I'm not a layout person, but if you had something that did PoP memory that would solve that routing issue.
As well as the (premature??) reassurances of Pi availability in the press from Eben, we have heard reassuring stock talk via lets say "other channels" , I genuinely think its about to get much better.
asmi:
--- Quote from: loki42 on June 04, 2023, 09:24:44 am ---As far as chip are you suggesting I should just pester Qualcomm / MediaTek / Amlogic etc? Are they actually interested in smaller orders? I've designed MIPI stuff before but never DDR4 so I think the routing will be a lot more scary.
--- End quote ---
No need to be scared. Most morern SoCs come with reference designs for memory interfaces which you can simply replicate in your designs. Infact, I heard some vendors will not provide support for you if you don't follow their reference designs.
Take a look at NXP i.MX 8QuadPlus/QuadMax. These seems like monster SoCs with array of various cores, so maybe one of them will suit you.
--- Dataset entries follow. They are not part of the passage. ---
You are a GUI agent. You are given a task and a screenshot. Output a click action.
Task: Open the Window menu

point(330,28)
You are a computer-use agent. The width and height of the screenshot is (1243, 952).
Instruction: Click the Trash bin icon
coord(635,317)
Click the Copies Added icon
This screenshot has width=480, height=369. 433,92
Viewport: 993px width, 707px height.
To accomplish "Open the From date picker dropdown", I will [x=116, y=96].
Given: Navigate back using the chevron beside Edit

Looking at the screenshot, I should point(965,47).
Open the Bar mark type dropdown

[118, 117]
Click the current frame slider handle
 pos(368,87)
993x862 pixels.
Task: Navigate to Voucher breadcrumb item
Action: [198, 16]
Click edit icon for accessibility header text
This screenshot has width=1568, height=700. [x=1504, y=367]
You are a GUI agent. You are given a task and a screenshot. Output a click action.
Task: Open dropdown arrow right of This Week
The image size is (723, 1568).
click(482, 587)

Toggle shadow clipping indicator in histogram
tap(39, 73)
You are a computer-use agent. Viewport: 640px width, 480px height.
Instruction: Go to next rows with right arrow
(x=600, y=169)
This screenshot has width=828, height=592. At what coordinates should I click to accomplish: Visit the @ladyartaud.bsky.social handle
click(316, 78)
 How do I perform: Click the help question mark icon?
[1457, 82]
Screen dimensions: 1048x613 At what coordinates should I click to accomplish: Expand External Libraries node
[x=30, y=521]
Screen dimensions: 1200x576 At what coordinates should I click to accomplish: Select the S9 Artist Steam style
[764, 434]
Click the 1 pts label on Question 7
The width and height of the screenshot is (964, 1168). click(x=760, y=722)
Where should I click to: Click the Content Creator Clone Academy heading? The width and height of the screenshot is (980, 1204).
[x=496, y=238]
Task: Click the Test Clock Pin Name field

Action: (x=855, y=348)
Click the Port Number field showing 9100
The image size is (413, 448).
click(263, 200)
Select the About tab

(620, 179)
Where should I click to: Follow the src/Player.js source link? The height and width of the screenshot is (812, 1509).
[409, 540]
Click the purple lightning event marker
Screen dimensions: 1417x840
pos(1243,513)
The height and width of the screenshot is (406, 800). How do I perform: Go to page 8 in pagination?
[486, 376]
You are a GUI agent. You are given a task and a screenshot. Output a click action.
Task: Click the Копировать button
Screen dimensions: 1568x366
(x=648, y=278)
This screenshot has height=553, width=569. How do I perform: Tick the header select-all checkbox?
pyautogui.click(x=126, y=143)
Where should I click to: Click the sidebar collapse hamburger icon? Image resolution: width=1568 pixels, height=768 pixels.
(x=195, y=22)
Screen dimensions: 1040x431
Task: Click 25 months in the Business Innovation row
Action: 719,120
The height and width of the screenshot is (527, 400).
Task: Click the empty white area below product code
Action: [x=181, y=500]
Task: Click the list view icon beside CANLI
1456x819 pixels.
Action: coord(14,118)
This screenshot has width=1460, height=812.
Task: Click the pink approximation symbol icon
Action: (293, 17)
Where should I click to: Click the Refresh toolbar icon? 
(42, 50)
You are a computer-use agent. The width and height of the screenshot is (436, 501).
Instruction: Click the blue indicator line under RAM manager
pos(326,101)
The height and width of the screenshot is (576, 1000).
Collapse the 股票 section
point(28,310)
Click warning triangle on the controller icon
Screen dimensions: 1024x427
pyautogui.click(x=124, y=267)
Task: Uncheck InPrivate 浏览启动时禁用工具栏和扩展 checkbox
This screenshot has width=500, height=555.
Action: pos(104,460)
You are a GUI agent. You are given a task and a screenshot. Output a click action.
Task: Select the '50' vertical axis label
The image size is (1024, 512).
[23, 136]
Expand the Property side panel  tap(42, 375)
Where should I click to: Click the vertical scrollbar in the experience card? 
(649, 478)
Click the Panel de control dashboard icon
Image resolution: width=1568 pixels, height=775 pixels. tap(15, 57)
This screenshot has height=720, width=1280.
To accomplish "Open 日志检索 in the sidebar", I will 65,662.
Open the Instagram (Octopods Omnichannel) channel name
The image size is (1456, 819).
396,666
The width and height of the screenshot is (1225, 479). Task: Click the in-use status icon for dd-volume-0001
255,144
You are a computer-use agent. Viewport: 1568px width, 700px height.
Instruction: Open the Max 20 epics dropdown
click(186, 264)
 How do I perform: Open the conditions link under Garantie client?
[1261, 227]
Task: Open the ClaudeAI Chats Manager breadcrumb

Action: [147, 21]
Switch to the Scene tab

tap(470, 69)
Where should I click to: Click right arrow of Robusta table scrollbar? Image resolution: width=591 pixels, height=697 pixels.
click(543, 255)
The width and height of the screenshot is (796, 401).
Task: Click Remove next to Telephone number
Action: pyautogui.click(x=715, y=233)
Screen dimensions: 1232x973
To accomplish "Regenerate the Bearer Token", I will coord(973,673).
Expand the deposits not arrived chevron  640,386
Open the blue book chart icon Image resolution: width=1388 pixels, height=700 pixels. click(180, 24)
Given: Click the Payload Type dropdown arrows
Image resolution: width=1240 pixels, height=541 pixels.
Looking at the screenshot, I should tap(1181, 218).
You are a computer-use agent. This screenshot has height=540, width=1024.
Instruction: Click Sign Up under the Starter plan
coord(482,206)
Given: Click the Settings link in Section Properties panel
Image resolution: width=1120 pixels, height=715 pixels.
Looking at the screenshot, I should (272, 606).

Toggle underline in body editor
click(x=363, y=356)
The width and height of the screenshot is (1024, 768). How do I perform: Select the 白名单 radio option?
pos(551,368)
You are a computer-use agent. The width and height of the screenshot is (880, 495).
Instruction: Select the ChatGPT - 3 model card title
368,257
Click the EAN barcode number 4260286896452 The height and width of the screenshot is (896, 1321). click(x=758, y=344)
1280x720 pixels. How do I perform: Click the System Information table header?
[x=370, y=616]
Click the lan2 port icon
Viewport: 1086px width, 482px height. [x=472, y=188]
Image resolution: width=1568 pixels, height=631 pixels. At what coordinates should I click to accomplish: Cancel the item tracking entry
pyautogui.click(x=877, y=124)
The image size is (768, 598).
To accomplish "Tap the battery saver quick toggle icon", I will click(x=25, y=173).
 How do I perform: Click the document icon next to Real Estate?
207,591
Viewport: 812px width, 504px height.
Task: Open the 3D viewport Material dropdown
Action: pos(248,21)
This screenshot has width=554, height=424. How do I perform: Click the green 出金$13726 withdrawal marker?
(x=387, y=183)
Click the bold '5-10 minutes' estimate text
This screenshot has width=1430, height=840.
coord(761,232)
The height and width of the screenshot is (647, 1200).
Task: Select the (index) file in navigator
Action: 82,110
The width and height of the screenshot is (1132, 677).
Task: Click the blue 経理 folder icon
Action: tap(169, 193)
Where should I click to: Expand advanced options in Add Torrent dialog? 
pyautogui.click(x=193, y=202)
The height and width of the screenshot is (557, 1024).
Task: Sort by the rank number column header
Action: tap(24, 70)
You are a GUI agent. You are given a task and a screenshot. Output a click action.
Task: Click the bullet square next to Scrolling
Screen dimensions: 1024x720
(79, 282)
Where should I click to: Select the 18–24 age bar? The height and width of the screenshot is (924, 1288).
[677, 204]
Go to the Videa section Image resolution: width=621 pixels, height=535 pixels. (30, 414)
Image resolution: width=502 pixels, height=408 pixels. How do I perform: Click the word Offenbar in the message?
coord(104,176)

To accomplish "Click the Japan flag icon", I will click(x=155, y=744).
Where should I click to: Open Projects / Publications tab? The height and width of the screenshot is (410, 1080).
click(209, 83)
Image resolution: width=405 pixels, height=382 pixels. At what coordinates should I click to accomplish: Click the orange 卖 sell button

--- Quote from: loki42 on June 04, 2023, 09:24:44 am ---The low end Intel stuff looks like amazing value. They are $15 and seem to have pretty amazing performance. I'm not sure how hard routing a board for them is though, docs etc.
--- End quote ---
Your company will need to execute a corporate NDA with Intel, that will give you access to their development portal with all kinds of resources, including reference HW designs and code examples for pretty much everything they make - from 5W super-lowend embedded SoCs all the way to latest and greatest Xeons.